Laughter as a form of power carried over into the spiritual realm as well. Many bizarre depictions of oversized phalli and representations of the Evil Eye abound in common Roman art. They were used as apotropaic devices - charms to ward off evil spirits. Laughter was thought to banish demons and the influences of evil spells. A comical rendering of a phallus in a doorway or crossroads invited the observer to laugh, thus rendering themselves immune to the attack of a nearby malignant spirit or person. The intended viewers of these visual icons are not just human passers-by, but the demons themselves thought to constantly haunt local areas. Amazingly, some slave owners made a point to own and showcase deformed slaves; as the author phrases it, such slaves were "lightening rods" to attract humor, thus dispelling demons away from the slave owner!
One of the most common forms of laughter occurred through role reversals. In Roman pantomime, the most common theme produced was that of an ugly man cuckolded by his adulterous wife. The stupid, unattractive husband has, despite living in a patriarchal society, been emasculated by his wily spouse and her younger, more attractive lover. In tavern art, the clientele often laughed at pictures of their social peers thrust into embarrassing social situations where they become the losers in some scheme. Other tavern art mocks the intellectual pretensions of the upper class - such as having Solon of Athens share his wisdom on defecation.

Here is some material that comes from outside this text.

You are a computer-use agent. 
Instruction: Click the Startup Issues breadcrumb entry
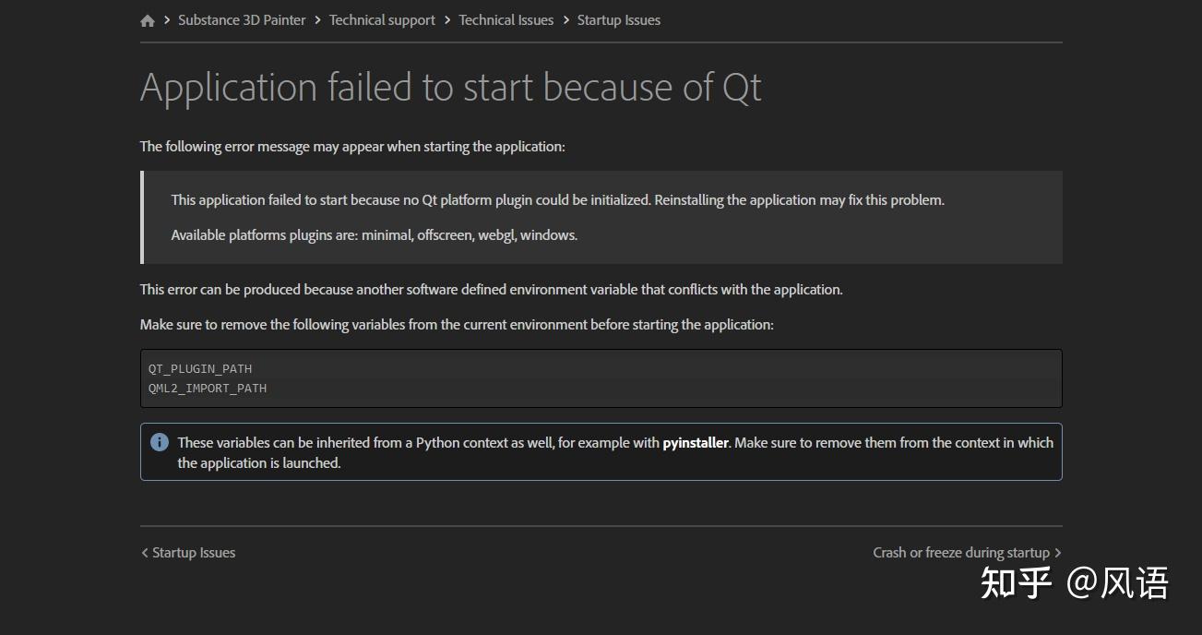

The nature of imperial power lends itself to occasional humor, working both for and against the imperialists. A popular motif in domestic art is the rendering of pygmies - mythological dwarves imagined by Romans to inhabit Egypt (a land most of them would never see as travel to Egypt required a Senatorial pass). These pygmies are often depicted in less than respectable situations such as defecating on crocodiles. For the Roman, this was a way of mocking a subject of imperial power, and thus by extension asserting their own dominance. (Clarke points out the humorous nature of these pygmy drawings also served an apotropaic device, as well as providing a visual allure of exotic fertility). At the other end of the scale, those who may not have agreed with the Augustan imperial vision owned works depicting the gods and founders of Rome in a less than reverential light. The social elite crowded out by the new imperial family could gather around a denigrating depiction of deities or mythological heroes linked to Augustus and share a collective sneer.
Sexual humor abounds, not the least of which in the homes of the upper crust where sexual antics were certainly not unknown during parties. The bawdy Greek deities and their carnal predilictions were excellent fodder for humorous Roman renderings (some of which again served an apotropaic device). Art depicting human subjects usually have an element of role reversal - the woman becomes totally dominant over the male, or the participants depicted break various Roman sexual taboos.

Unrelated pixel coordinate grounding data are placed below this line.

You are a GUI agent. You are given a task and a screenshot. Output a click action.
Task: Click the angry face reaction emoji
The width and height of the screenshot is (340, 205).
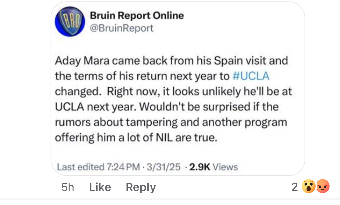point(323,187)
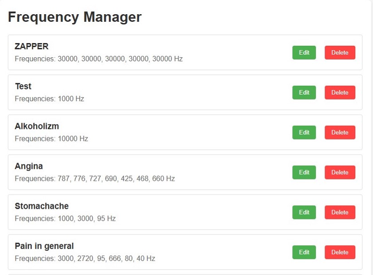
Task: Select the ZAPPER entry title
Action: tap(31, 46)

As in all of Clarke's books, along with the author's clear prose is a delightful feast of illustrations and colored plates. A veritable visual feast is to be had. Given the raucous nature of some of the subjects under study, those with puritanical tastes should beware.
This book was not as a quick and easy read as Roman Life or Roman Sex. It requires more patience and analysis on the part of the reader. Indeed, in my summary above I could only scratch the surface of this penetrating study. This book may not be everyone's cup of tea. But from beginning to end the book should prove enjoyable and informative to anyone truly interested in Roman cultural studies. Those who persevere will be well rewarded. Laughter is, after all, a very serious thing.